James Cameron—known for writing, directing, exploring—enrolled in a 2-year community college but dropped out before graduating. How did he push through to create over 6 billion worldwide of box office receipts? Terminator? Aliens? Titanic? Avatar? How did he chronicle a record-breaking solo dive to the bottom of the Mariana Trench, the lowest point on earth and film a documentary about it?
The deep sea exploration came to pass with the help of a “small, dedicated, multi-tasking crew” . But as they faced deadlines and challenges, the tension built, like it would anywhere.
In an interview with Josh Rottenburg of Fast Company Magazine, Cameron explains how the tensions were resolved and breakthroughs were made. His approach has struck a chord with me. It could change ministries if we could commit to the temporary pain of remaining in conflict and working through to a solution.
Here’s the thing, it requires commitment. Not the superficial, humor each other at the table, talk about each other away from it, kind we may experience. It requires skin in the game commitment.
I think every church, every youth ministry, every missions group, every team doing kingdom work should perk up and pay attention to his method. If we could do this—REALLY commit to doing this—we’d be able to accomplish many more seemingly impossible things together.
James calls it “TOTAL RADICAL TRANSPARENCY.”
When describing the effort it took to film his solo dive he explains how his team worked.
“Everybody working on the vehicle had to sit around a table every morning at 8:15 (not 8:14 or 8:16) and we’d air out our problems. There would be no offline conversations about the things that were going wrong. You bring your problems to the group, and we as a group would solve them. People thought I was crazy, but after about two weeks, we really started working as a team. They started to understand that you don’t hide your problems—you bring your problems to the group.” (Fast Company Magazine, Sept. 2014, p. 32)
I’ve had the privilege of working with some incredible teams. I didn’t realize why at the time, but I thrive in environments where we were collaborating toward solutions. One of the biggest factors to this mutual thriving was caring.
James didn’t explicitly say that his team cared. But he did imply it when he said that they showed up every morning at 8:15. Not 8:14 or 8:16. It showed that they were all-in. I’ll be the first to admit that I’m not always on time. I have distractions. I may show up with my head somewhere else. But when there is something on the line and we all need to be all-in and the leadership has communicated that, it changes my approach and it changes how I feel about what we are working on.
The other occasionally uncomfortable thing about this approach is that conversations need to be had at the table. I can think of nothing more devastating to a project than a team whose offline conversations have more of an impact on the decisions than the ones that happen at the table. It deflates the team. It disempowers the process. It disrespects the people that have been put together to work toward a solution.

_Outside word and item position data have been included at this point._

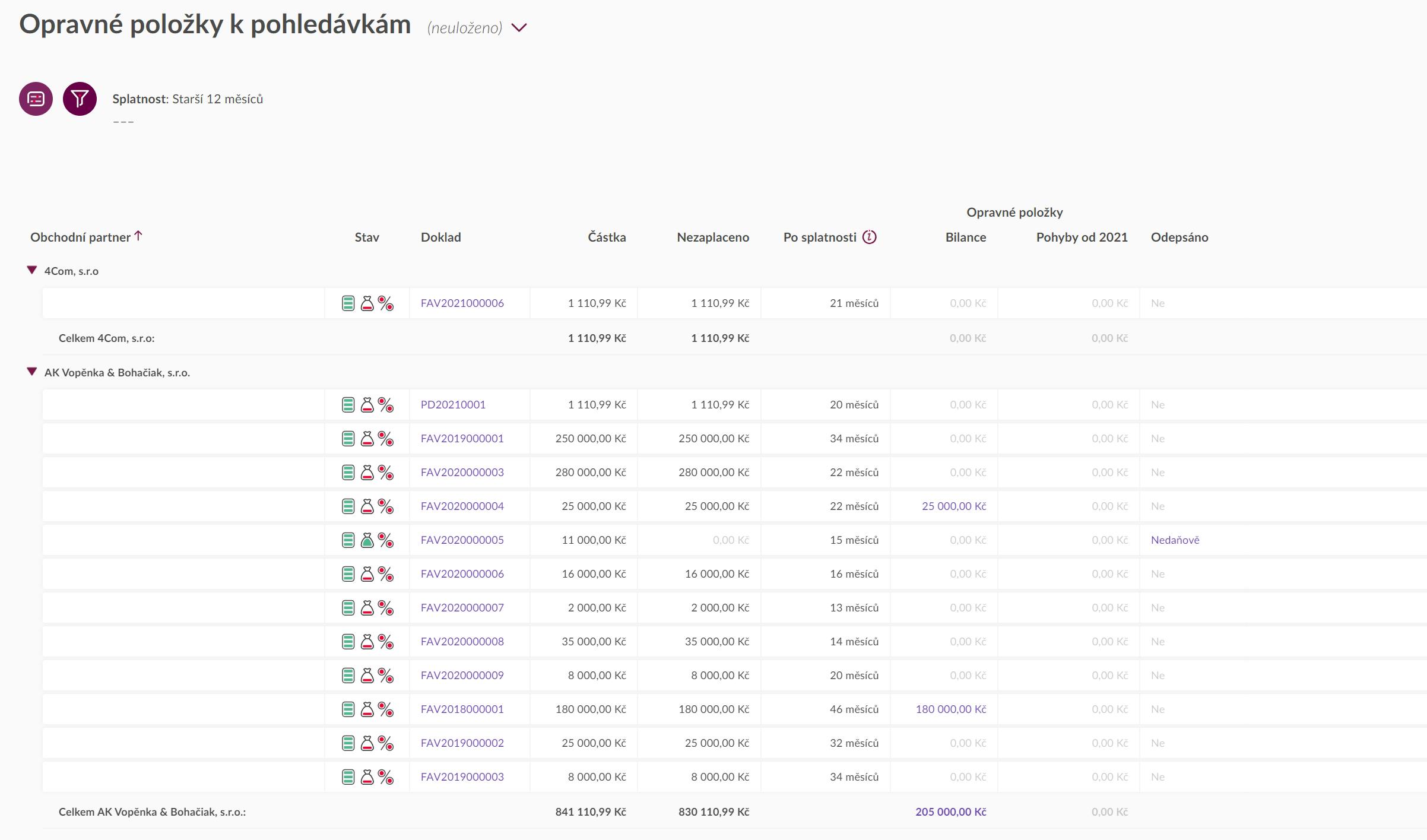The image size is (1427, 840).
Task: Click the 25 000,00 Kč bilance value
Action: point(953,506)
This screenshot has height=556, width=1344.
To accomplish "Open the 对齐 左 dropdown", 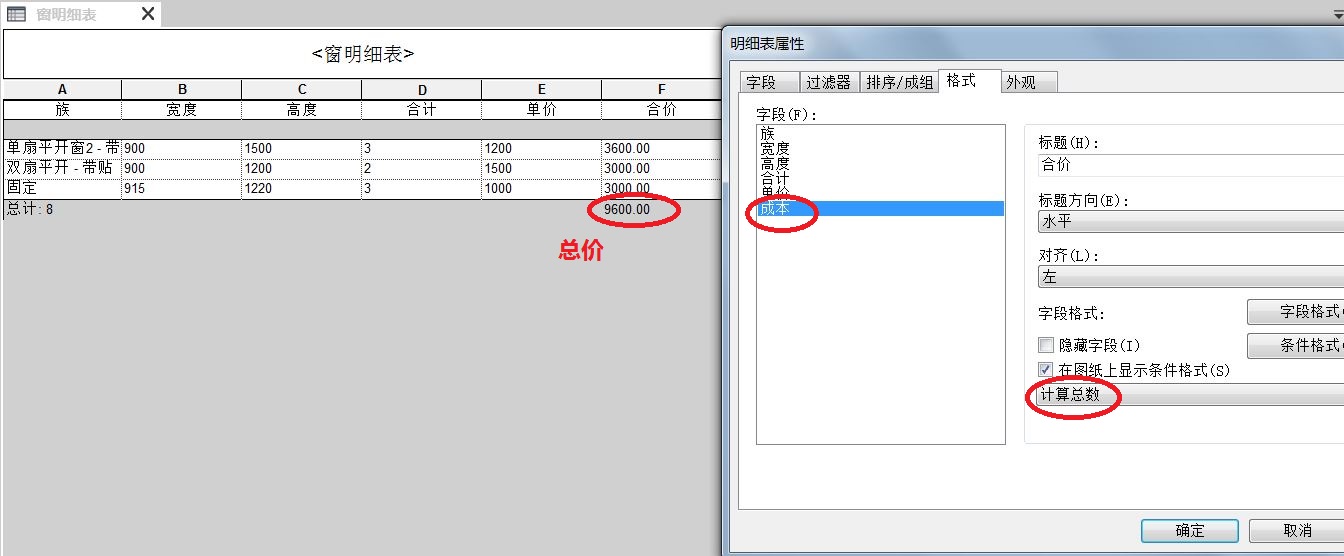I will tap(1191, 276).
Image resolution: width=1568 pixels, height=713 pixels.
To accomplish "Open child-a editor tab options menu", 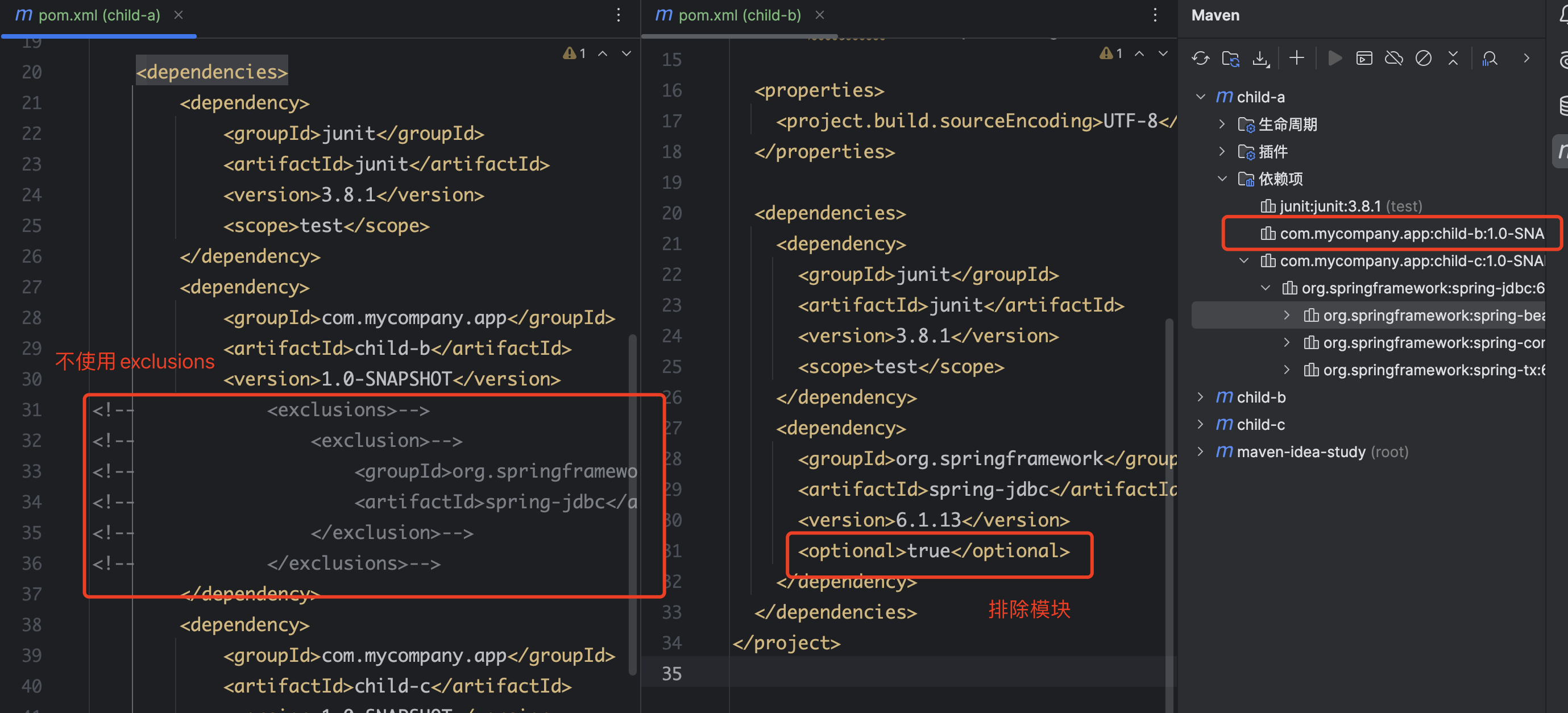I will 619,15.
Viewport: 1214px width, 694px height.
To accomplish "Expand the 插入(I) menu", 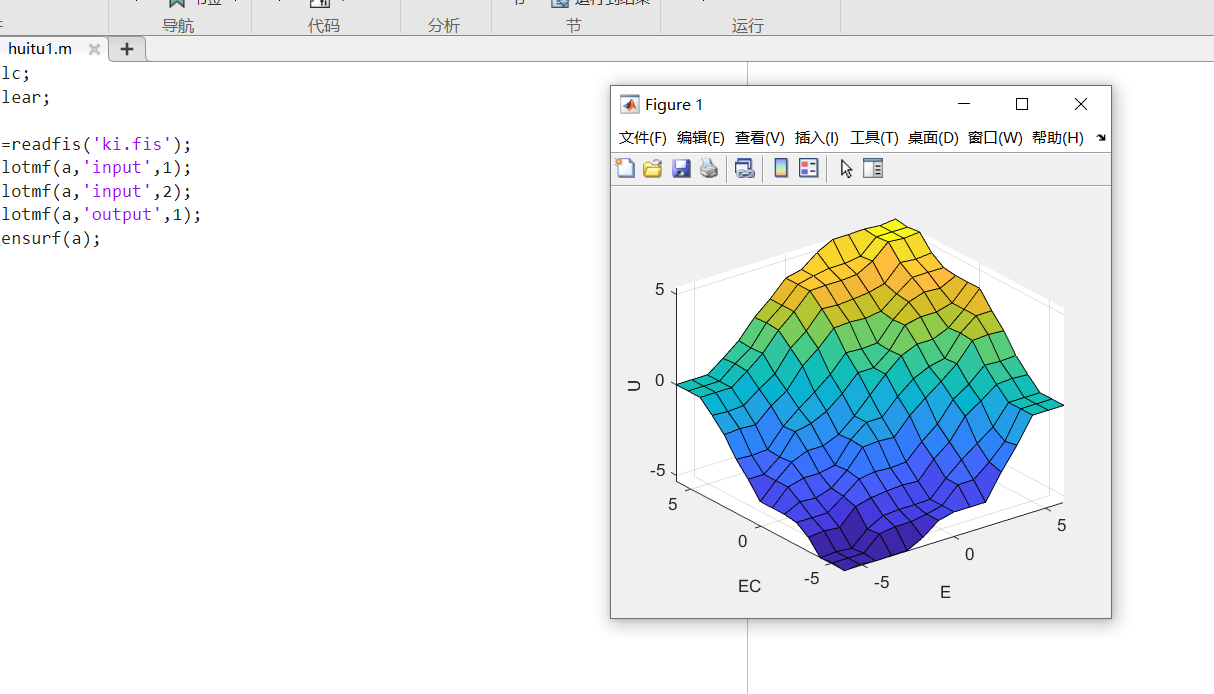I will click(x=816, y=138).
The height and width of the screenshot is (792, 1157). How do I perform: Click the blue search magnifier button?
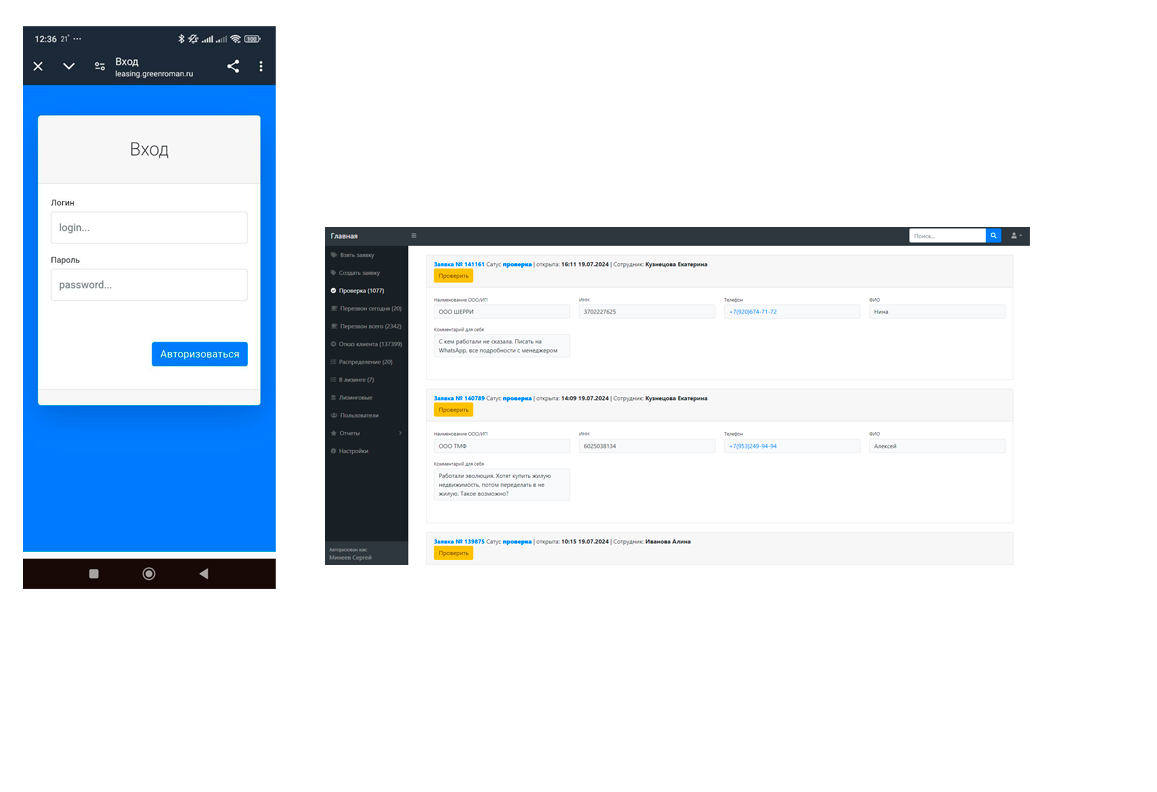(993, 236)
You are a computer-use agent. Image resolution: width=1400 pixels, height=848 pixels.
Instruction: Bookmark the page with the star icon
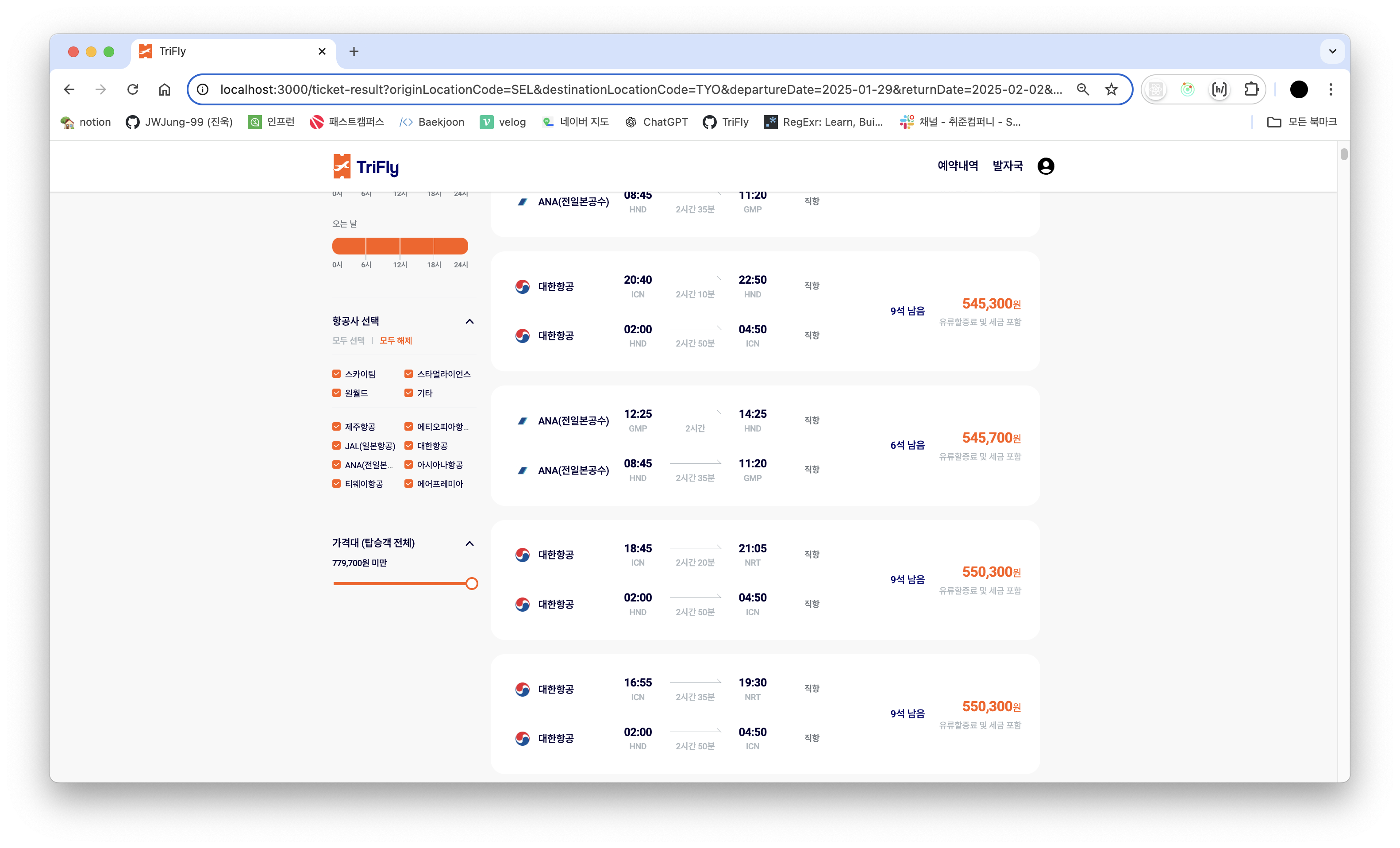[x=1112, y=89]
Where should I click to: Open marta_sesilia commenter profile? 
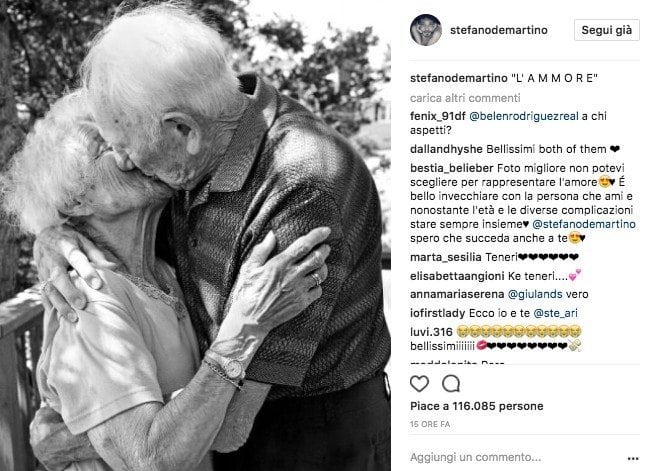pos(446,257)
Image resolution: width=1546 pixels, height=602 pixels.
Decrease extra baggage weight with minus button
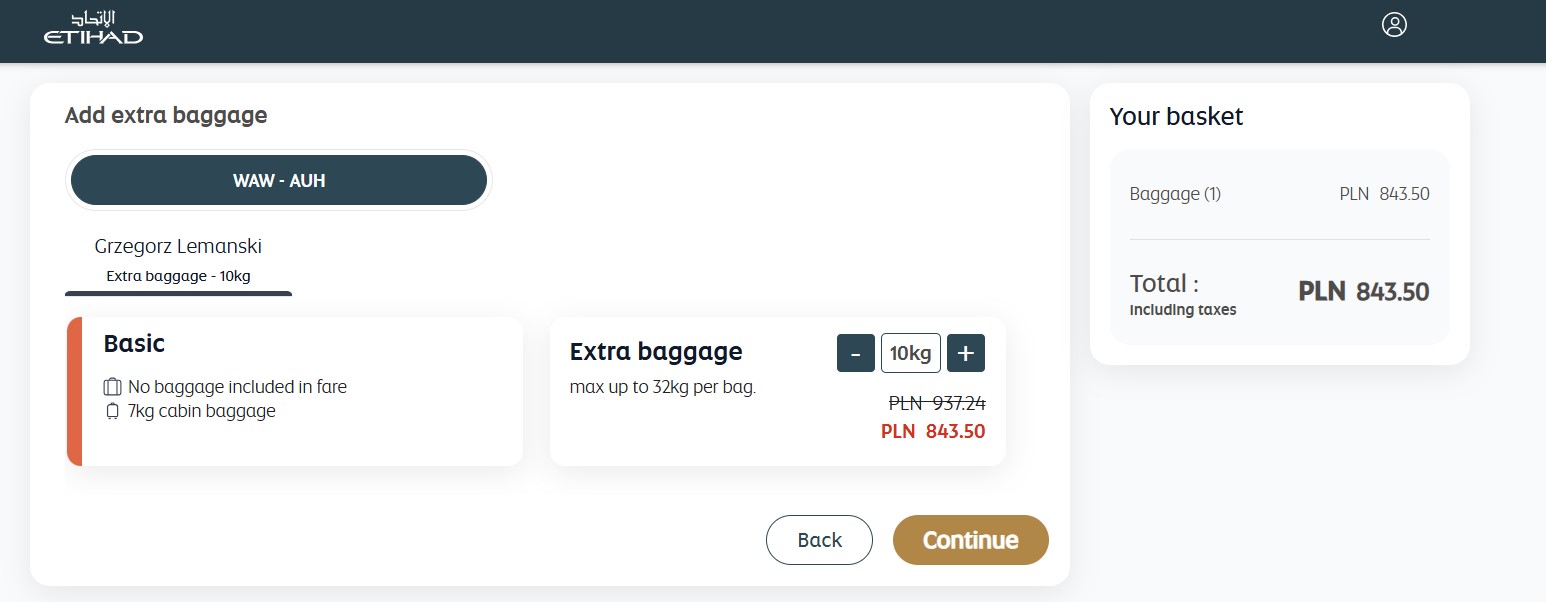855,353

Some of the most beautiful environments, movements, events, ideas, solutions that I have been a part of have been created around these types of spaces that were collaborative, honest, working, and more defined. We don’t have to be James Cameron to have this type of impact on a team. It takes men and women who aren’t afraid of the results of true team development. It takes men and women who aren’t afraid of each other. It takes men and women who value each others contributions deeply. It takes honesty. Respect. And I’m sure more than anything, a colossal sense of humor.
So, let’s get started–or continue–or remember…our biggest influence lies in how much we are willing to leave on the table. Want to get started? Why not try total radical transparency in your next meeting?
- Set a start time and make it a priority.
- Set the tone of TOTAL RADICAL TRANSPARENCY.
- Set a meeting agenda, “What do we need to accomplish here to reach our goal”, “What challenge needs our creativity”, “What do we need to do to make what we’re working on a success.”
- Set up your team to win. Try this for 2 weeks in a row. Meet every day for 30 minutes. Do whatever it takes to push through initial doubts in the process. Remind them that hiding problems doesn’t help anything, bring them to the group and work them out together.
When we play and work in radical transparency, we win a lot more. I know of another J.C. who led with TOTAL RADICAL TRANSPARENCY. I have no problem abandoning every inheritance of this world, to follow this man’s example. Jesus is our example in transparency.
How is your team working?
Could you use a dose of TOTAL RADICAL TRANSPARENCY?